[Rows of locating words and elements]
.....

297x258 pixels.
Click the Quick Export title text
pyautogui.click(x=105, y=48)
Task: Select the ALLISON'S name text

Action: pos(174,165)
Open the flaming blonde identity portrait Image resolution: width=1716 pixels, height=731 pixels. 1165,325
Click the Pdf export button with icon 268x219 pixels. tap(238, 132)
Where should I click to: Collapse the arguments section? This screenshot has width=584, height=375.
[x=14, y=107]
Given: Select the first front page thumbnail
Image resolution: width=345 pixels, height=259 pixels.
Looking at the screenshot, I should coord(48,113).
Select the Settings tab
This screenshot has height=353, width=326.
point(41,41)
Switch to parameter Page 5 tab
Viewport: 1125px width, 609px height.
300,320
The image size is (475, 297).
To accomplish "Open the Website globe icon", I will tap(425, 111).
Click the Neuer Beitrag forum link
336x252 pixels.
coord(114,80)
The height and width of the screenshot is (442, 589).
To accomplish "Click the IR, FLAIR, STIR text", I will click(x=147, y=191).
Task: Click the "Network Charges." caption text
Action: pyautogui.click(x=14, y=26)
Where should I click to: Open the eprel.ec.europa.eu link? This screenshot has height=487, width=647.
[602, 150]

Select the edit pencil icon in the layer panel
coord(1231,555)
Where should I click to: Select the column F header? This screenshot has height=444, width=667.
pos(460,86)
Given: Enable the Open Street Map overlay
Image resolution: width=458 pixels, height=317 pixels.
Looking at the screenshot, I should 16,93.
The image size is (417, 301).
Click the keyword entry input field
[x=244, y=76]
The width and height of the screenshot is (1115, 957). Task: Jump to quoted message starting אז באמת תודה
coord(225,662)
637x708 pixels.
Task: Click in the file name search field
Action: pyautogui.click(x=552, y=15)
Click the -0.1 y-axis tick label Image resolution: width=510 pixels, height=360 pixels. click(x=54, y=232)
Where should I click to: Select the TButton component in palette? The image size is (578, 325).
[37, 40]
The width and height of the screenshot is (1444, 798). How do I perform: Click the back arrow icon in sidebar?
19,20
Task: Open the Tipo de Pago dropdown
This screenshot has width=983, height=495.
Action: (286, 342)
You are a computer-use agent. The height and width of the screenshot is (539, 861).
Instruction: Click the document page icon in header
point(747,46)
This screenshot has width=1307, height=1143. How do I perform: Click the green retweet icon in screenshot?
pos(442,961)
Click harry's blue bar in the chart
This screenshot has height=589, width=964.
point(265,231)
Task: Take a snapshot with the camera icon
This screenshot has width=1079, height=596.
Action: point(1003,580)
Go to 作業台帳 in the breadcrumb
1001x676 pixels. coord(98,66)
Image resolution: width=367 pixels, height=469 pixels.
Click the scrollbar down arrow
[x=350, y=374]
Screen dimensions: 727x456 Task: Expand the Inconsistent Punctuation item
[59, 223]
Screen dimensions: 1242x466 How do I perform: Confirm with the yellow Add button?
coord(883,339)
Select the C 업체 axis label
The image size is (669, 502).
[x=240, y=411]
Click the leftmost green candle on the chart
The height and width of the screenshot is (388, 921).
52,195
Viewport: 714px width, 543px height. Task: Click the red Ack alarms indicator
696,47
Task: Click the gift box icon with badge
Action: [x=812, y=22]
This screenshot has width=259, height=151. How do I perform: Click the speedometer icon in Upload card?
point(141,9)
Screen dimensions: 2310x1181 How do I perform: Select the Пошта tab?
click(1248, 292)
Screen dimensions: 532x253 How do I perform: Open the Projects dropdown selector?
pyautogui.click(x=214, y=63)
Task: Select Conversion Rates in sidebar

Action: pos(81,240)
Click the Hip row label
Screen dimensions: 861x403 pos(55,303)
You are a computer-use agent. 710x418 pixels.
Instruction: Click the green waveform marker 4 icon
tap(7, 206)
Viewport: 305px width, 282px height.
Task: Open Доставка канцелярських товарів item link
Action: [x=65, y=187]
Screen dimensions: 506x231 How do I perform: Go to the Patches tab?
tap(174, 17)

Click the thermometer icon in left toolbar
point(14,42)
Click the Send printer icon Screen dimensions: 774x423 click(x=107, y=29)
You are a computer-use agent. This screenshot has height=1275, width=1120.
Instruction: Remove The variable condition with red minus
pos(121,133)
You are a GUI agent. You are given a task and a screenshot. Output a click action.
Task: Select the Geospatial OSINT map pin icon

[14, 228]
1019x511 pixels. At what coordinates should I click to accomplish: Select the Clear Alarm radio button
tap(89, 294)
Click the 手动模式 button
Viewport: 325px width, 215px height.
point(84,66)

.....

*REQUEST*: Convert the lines above into a Markdown table with the columns "No." and "Line", starting at the line that contains "Screen dimensions: 1242x466" and ending at the line that contains "Click the leftmost green candle on the chart". Leave out any blank lines.

*FINAL RESULT*:
| No. | Line |
|---|---|
| 1 | Screen dimensions: 1242x466 How do I perform: Confirm with the yellow Add button? |
| 2 | coord(883,339) |
| 3 | Select the C 업체 axis label |
| 4 | The image size is (669, 502). |
| 5 | [x=240, y=411] |
| 6 | Click the leftmost green candle on the chart |